爆轰环境中微纳米铝粉点火与燃烧释能调控研究

Aluminum powder is an important component of energy enhancement and energy regulation in aluminized explosives, which is widely used in fuel air explosives, high-energy explosives, combined effects explosives, etc. However, many fundamental issues which have not been resolved, such as shell breaking, ignition and combustion energy release of aluminum powder in the detonation process. These issues restrict the application and development of aluminized explosives. Based on the micro-structure characteristics of micron / nano aluminum powder, this project focuses on the ignition and combustion mechanism of aluminum particle swarm. The following studies are carried out: (1) The dissociation mechanism of shell-core microstructure under the detonation impact, thermal expansion stress, alumina shell crystal change and other factors is revealed by using numerical simulation, XRD, DSC and other means. (2) Based on the mechanism of high temperature gasification and motion diffusion, the combustion kinetic model of aluminum particles for the detonation environment of high temperature, high pressure and strong convection is established. The combustion energy release rate of aluminum powder in detonation environment is obtained, and combustion energy release control methods of aluminum powder are mastered. (3) Based on the results of blasting tests on aluminized explosives and theoretical calculations on the aluminum powder combustion, the influence of combustion and energy release characteristics of aluminum powder on the performance of aluminized explosives is determined. The study of this project can provide theoretical basis for formula design of aluminized explosives, optimization of energy output structure and improvement of damage efficiency.

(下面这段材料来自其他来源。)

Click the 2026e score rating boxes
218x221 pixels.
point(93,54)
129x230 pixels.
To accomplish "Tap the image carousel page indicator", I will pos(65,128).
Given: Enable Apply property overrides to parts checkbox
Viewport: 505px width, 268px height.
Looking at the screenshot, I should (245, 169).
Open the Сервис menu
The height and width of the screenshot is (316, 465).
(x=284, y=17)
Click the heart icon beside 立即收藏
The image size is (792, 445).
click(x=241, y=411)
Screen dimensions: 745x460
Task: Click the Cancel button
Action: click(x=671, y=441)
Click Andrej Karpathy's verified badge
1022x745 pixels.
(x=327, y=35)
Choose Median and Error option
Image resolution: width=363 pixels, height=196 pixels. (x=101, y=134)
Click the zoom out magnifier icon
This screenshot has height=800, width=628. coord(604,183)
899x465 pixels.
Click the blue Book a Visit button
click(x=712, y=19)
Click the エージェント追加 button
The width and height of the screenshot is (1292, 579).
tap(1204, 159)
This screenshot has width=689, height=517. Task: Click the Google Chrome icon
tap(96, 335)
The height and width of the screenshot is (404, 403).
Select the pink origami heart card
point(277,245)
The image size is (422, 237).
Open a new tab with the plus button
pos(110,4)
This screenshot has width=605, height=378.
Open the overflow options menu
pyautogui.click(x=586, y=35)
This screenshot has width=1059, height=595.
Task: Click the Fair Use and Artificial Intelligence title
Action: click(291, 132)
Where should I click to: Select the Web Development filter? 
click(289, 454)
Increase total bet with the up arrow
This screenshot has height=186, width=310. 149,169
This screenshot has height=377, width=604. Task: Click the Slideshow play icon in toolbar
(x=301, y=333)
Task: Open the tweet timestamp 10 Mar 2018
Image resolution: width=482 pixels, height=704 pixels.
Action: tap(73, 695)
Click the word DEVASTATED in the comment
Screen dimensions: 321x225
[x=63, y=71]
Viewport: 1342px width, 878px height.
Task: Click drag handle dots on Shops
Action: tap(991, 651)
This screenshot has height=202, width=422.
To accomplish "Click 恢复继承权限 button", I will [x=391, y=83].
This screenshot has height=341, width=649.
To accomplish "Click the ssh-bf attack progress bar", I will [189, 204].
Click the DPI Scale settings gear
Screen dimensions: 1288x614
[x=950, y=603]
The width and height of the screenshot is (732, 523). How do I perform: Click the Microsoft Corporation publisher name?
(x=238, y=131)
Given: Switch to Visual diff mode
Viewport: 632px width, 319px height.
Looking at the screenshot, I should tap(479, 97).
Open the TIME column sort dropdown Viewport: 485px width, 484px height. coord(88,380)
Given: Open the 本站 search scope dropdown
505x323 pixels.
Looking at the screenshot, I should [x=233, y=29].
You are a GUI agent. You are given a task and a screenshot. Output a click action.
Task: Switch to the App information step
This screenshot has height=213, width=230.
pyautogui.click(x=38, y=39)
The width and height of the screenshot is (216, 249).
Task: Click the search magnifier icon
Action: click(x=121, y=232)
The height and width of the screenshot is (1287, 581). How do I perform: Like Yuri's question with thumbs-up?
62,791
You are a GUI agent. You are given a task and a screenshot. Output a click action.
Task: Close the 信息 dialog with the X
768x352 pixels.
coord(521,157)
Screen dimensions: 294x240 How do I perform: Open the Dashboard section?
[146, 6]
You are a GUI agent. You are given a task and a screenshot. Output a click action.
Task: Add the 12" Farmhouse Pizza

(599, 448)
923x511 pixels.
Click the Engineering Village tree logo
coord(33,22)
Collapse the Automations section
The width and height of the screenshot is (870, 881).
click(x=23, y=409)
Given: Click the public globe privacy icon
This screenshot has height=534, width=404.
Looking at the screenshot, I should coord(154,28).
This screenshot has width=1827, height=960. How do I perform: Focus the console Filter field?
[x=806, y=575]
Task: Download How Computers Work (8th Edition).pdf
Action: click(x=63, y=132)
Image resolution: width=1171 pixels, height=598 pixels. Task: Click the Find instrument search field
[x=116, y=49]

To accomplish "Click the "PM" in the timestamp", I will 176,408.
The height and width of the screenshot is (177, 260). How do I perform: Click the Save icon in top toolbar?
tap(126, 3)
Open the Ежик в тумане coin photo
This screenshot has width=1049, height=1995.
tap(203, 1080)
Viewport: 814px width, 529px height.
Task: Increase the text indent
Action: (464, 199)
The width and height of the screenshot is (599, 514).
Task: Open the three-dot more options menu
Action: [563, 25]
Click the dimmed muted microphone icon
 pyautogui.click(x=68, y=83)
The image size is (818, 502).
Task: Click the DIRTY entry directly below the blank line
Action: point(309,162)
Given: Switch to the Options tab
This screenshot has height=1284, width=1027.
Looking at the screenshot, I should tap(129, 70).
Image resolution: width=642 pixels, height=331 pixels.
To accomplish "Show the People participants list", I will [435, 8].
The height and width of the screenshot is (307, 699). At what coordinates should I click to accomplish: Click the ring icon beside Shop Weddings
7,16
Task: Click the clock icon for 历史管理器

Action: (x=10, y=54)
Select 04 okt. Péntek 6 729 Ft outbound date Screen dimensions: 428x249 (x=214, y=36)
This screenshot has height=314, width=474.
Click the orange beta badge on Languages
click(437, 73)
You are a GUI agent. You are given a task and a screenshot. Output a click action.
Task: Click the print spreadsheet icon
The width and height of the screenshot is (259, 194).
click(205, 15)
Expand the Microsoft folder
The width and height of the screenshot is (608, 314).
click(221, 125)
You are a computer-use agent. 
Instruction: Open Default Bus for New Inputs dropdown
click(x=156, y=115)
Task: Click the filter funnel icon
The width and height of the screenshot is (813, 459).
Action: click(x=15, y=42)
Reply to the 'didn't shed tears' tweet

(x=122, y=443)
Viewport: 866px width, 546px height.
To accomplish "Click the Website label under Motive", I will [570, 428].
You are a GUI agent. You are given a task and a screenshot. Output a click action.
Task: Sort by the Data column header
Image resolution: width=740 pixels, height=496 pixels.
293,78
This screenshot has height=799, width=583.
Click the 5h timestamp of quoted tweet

铝粉是含铝炸药中能量增强与能量调节的重要组元，被大量应用于燃料空气炸药、高能炸药、联合效应炸药等。但关于铝粉在含铝炸药爆轰过程中的破壳、点火、燃烧释能等基本问题尚未解决，制约了含铝炸药的应用与发展。本项目从微纳米铝粉的细观构成特点入手，聚焦铝粒子群点火与燃烧释能机理问题，开展如下研究：（1）利用数值模拟、XRD、DSC等手段，揭示铝粒子“壳-核”微结构在爆轰冲击、热膨胀应力、氧化铝壳晶变等因素作用下的解离机制；（2）基于高温气化和运动扩散机理，建立铝粒子在高温、高压、强对流爆轰环境中的燃烧动力学模型，获得铝粒子群燃烧释能速率，掌握爆轰环境中铝粉燃烧释能调控方法；（3）基于含铝炸药爆炸试验结果和铝粉燃烧理论计算结果，确定铝粉释能速率与炸药爆炸性能之间的定量关系，掌握铝粉燃烧释能特性对含铝炸药爆炸性能的影响规律。本项目的研究可为含铝炸药配方设计、能量输出结构优化、毁伤效能提高提供理论依据。

铝粉在含铝炸药中的点火与燃烧释能机理长期以来一直是困扰研究者的科学疑难，为了解决铝粉在高温、高压、强对流环境中的破壳、点火、燃烧释能等基本问题，本项目采取理论研究为主，理论研究、实验研究和数值模拟相结合的研究途径，（1）分析了纳米铝粉在高温环境中“壳-核”结构解离过程，掌握了铝粉“壳-核”结构解离过程和机制，明确了高温环境中“壳-核”结构解离的根本原因；其次，揭示了铝粉“壳-核”微结构在爆轰冲击、热膨胀应力、氧化铝壳晶变等因素作用下的解离机制；（2）建立了高温、高压、强对流燃烧模型，得到了铝粒子群在爆轰环境中的燃烧速率方程，利用该方程可计算不同温度、不同粒度条件下微纳米铝粉的燃烧速率和燃烧度，并掌握了铝粉在爆轰环境中的燃烧规律；（3）基于不同粒度、不同铝粉含量的含铝炸药爆压试验、圆筒试验，以及不同粒度铝粉的含铝炸药爆炸毁伤数值模拟，确定了铝粉燃烧释能速率与炸药爆炸性能之间的定量关系，掌握了铝粉燃烧释能特性对含铝炸药爆炸性能的影响规律。通过本项目的研究掌握了铝粉在含铝炸药爆轰过程中的破壳、点火、燃烧释能过程和机理，为指导含铝炸药的设计与提高战斗部毁伤效能提供了重要的理论依据。